“We wish you well”, that is what British Prime Minister Cameron said during European Summit last week, when he is the only one refusing to agree the new EU treaty. He went even further saying “As long as I am the Prime Minister, this country will never join the euro!”
In my early blog of Four Potential Scenarios of Eurozone Debt Crisis, I said “the only solution to all crises has to be some form of unity. However, that is always the hardest thing to do in the mankind history.” The European summit clearly demonstrated the frictions between each parties and the difficulty to move forward with different agendas.

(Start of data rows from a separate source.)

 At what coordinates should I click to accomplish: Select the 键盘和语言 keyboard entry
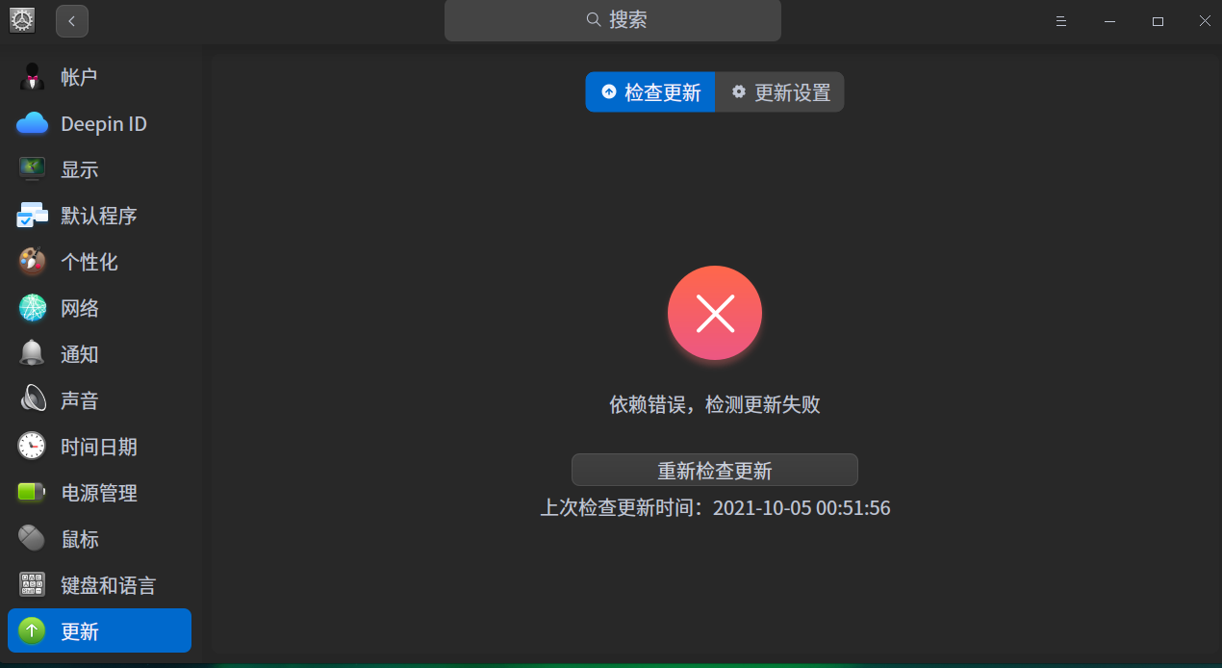tap(99, 585)
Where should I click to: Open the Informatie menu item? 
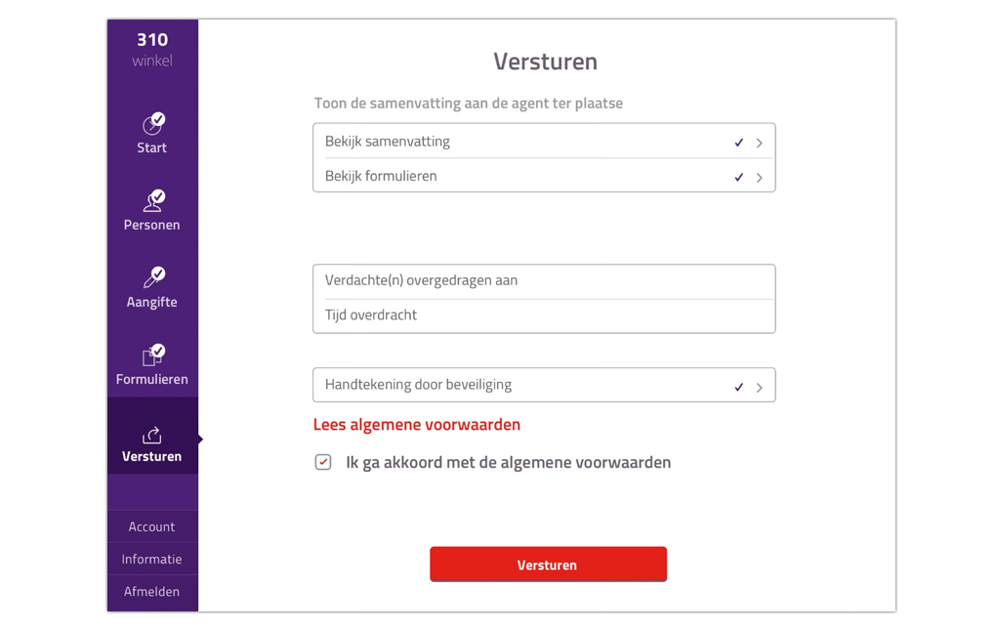[x=151, y=559]
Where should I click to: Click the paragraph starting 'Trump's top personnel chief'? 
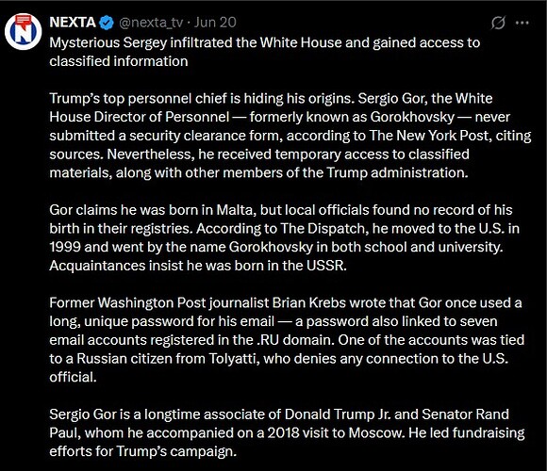coord(290,136)
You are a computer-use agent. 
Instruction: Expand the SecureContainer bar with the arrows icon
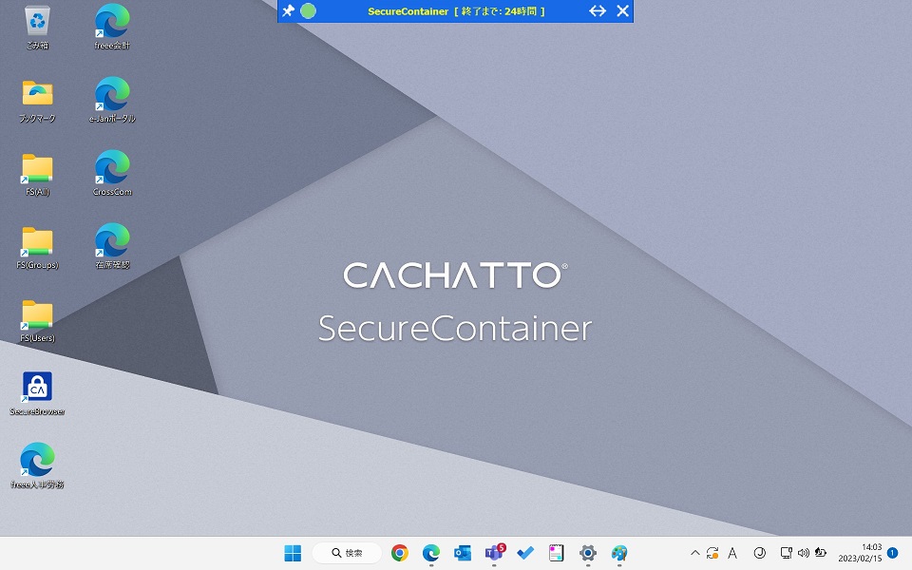598,10
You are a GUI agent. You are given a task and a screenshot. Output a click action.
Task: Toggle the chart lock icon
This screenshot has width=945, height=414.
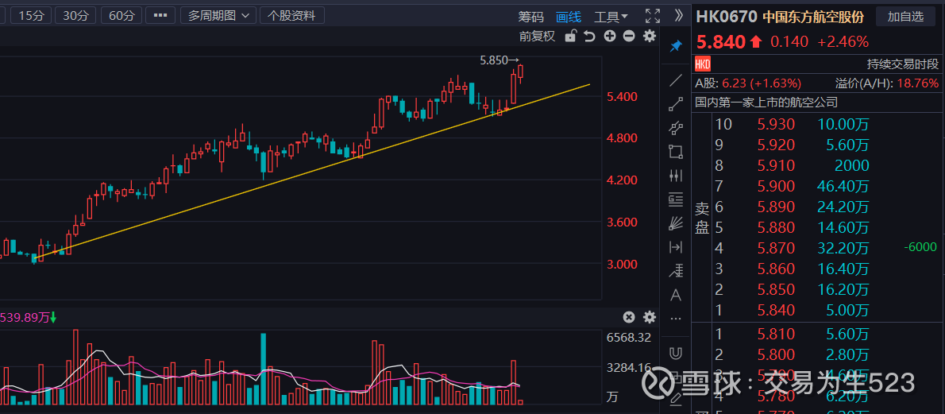coord(570,36)
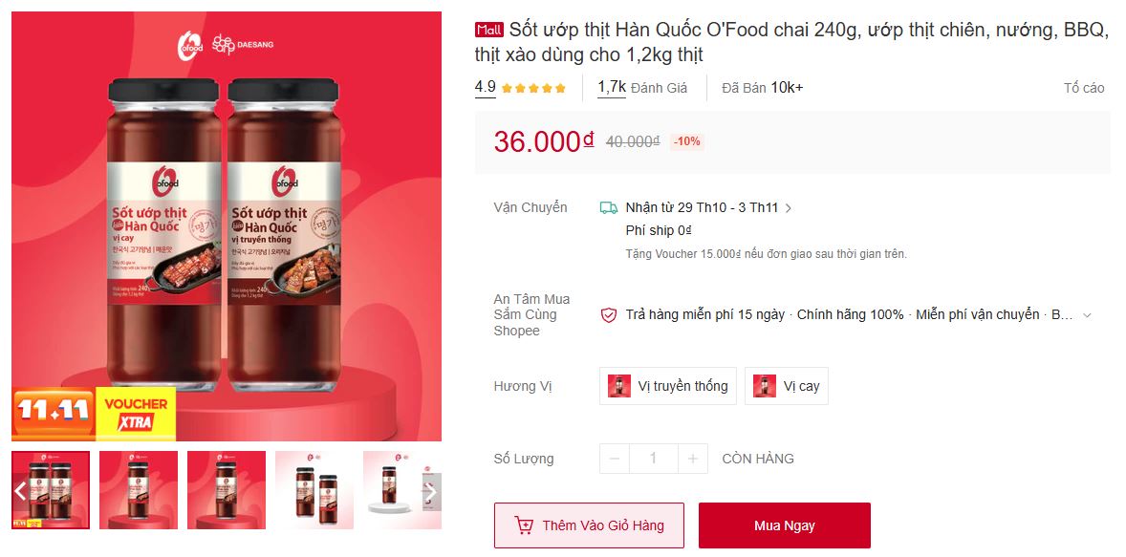1126x557 pixels.
Task: Click the Mall badge in the title
Action: (x=489, y=30)
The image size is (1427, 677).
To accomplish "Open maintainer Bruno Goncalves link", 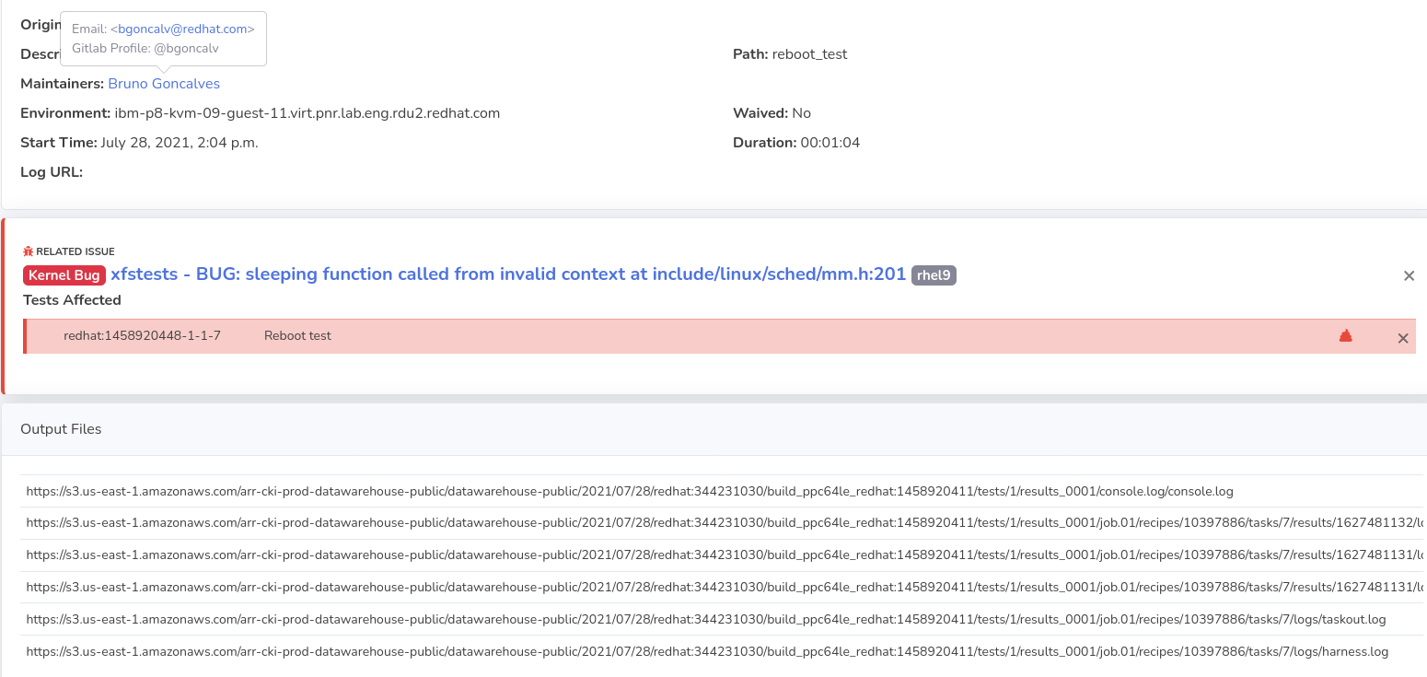I will tap(164, 84).
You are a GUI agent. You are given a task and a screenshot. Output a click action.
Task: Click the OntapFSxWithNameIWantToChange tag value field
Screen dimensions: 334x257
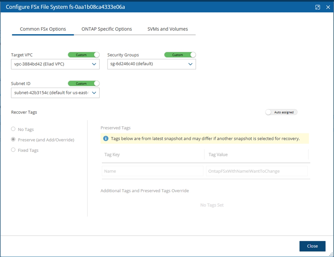click(x=256, y=171)
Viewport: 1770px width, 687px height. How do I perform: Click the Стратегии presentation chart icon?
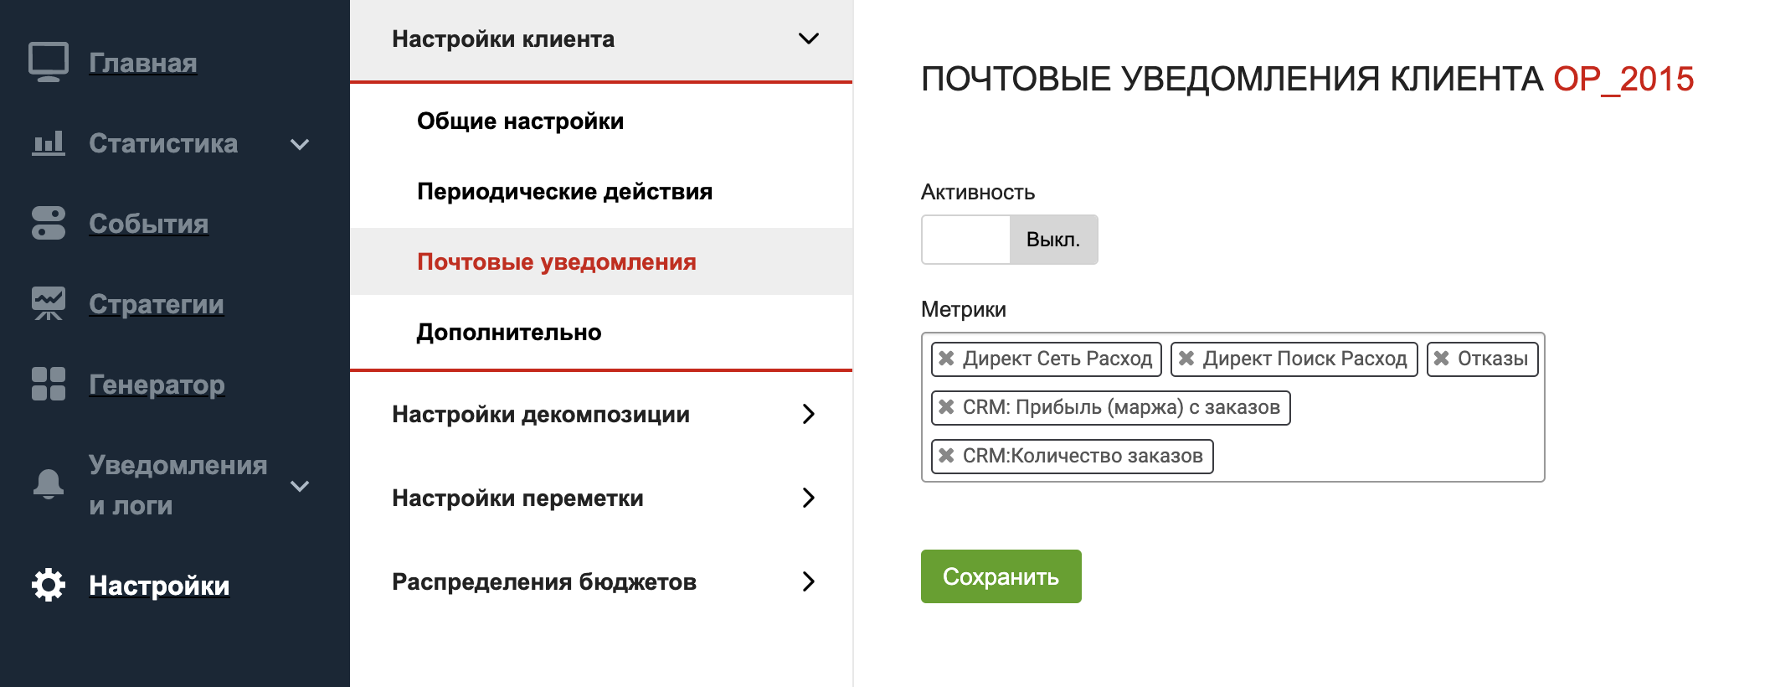coord(49,304)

As Mohamed El-Erian, CEO of PIMCO, said in his CNBC interview,
Every week, if not every day, Europe influences stocks, overwhelms sector-specific news, and frustrates careful security selection. The result is wave after wave of manic risk on and risk off days, together with spiking correlations and unsettling volatility.
You must be wondering why these economists and government officials seem have no clue what is the right thing to do. The simple fact is, euro problem is unprecedented.
There was never euro before 1999 in the history. While western financial and political decisions are largely built on studies from past events, the euro problem becomes an experiment which is the study subject by only the future. Now, any prediction about where the crisis is going to is merely speculating or at best guessing.
Some central banks in Europe have started weighing contingency plans to prepare for the possibility that countries leave the euro zone or the currency union breaks apart entirely. The break of euro is no longer unthinkable.
I guess “we wish you well” is really probably the best we can say now.